Rainy Silvestre-Pérez

Entre la soledad y el hastío se camina por las calles de la Pequeña Habana. Esta barrio de la ciudad de Miami, nicho de inmigrantes, se encuentra náufrago en un océano de calles olvidadas, edificios maltrechos por el tiempo y personas a las que no se le presta demasiada atención. Los políticos de la ciudad se conforman con construir inmuebles de bajo costo u organizar desfiles de autobuses cargados de turistas que contrastan con la arquitectura y costumbres de décadas anteriores.

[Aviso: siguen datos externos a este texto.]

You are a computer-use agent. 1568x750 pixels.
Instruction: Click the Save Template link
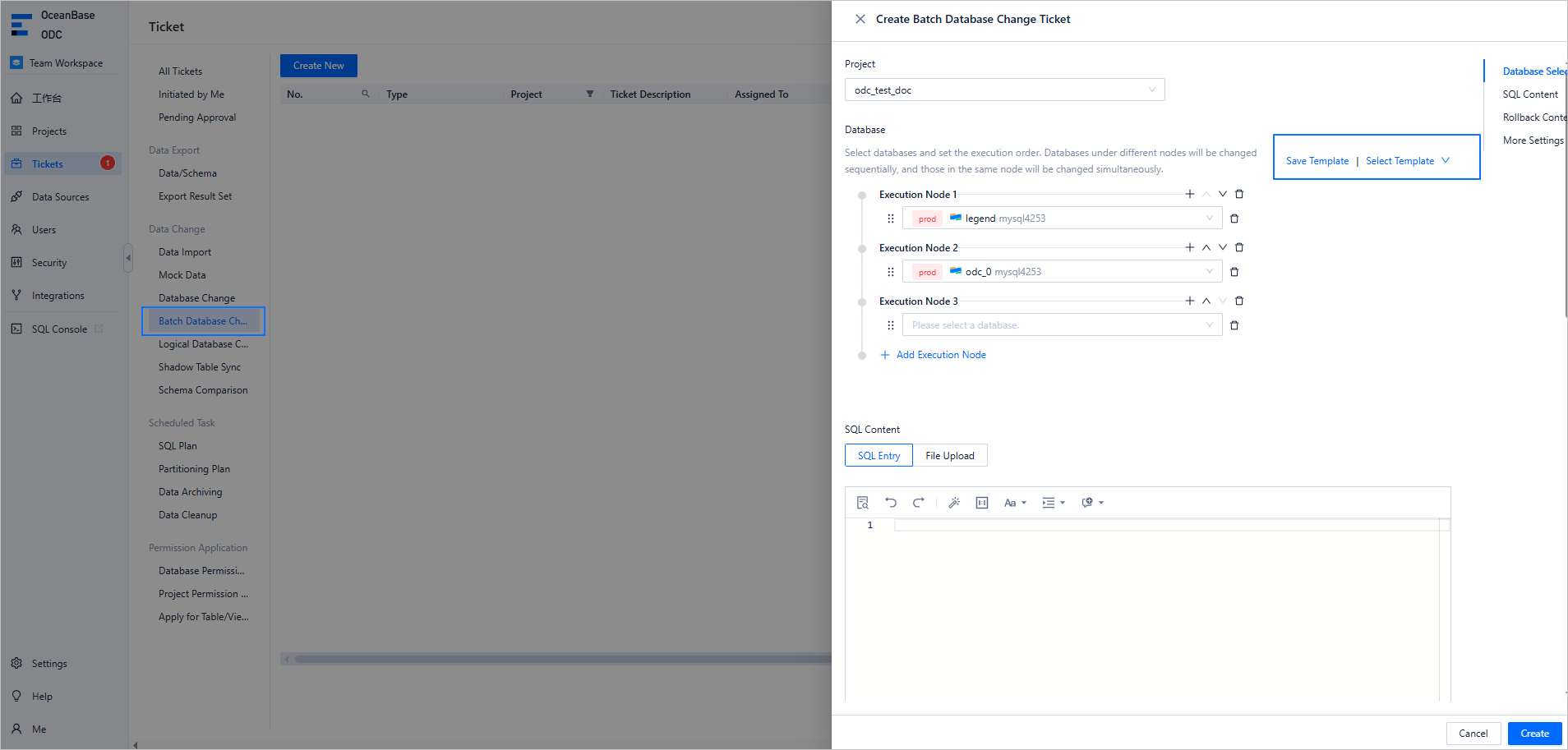pos(1317,161)
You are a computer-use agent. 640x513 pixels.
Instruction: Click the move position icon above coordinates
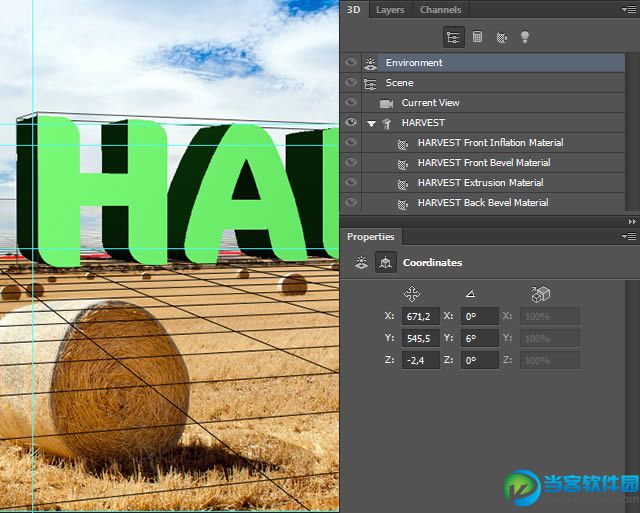coord(411,294)
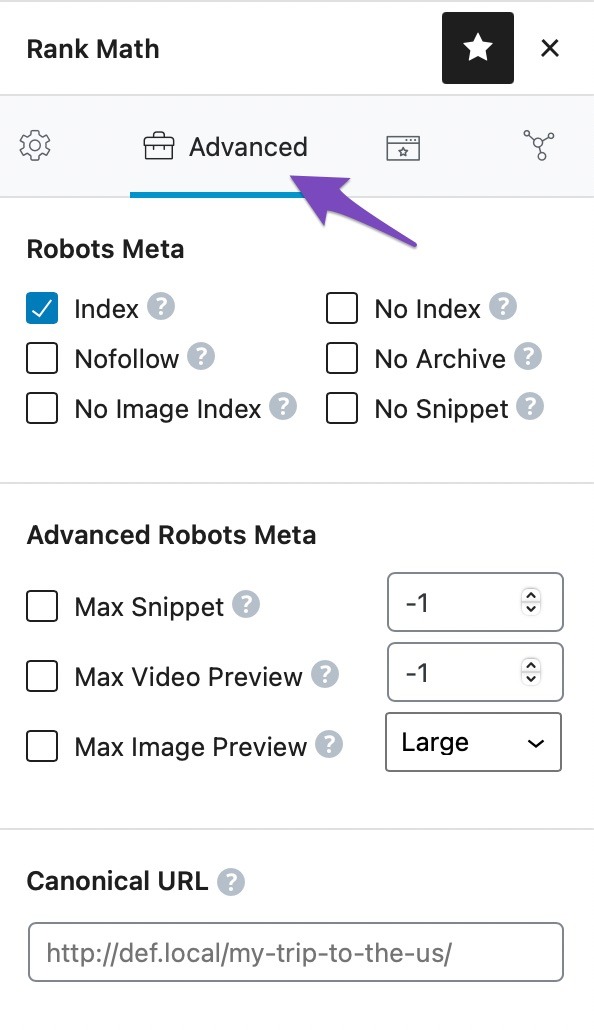The height and width of the screenshot is (1030, 594).
Task: Click the help icon next to Max Snippet
Action: 245,603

Autos chocados o vandalizados yacen a un lado de la calle, corroídos por la lluvia y la falta de recursos de sus dueños. Me tropiezo con algún desamparado, o alguien pidiendo limosna en las esquinas, en busca de matar el hambre. Vuela una paloma. La droga y el pecado deambulan en pleno día . Las reuniones en el parque del dominó le rinden plegaria a un mundo desaparecido, a lugares desde los que partieron, despojados de todo bien, para empezar de cero, lejos de sus íntimos. Crisol de hombres y mujeres de distintas latitudes, este lugar fue cuna y sepulcro simultáneamente. Generaciones han pasado por estas calles, y la gente de hoy, se aferra de manera insólita a un pasado no muy distante.

Texto y fotografias de Rainy Silvestre-Perez.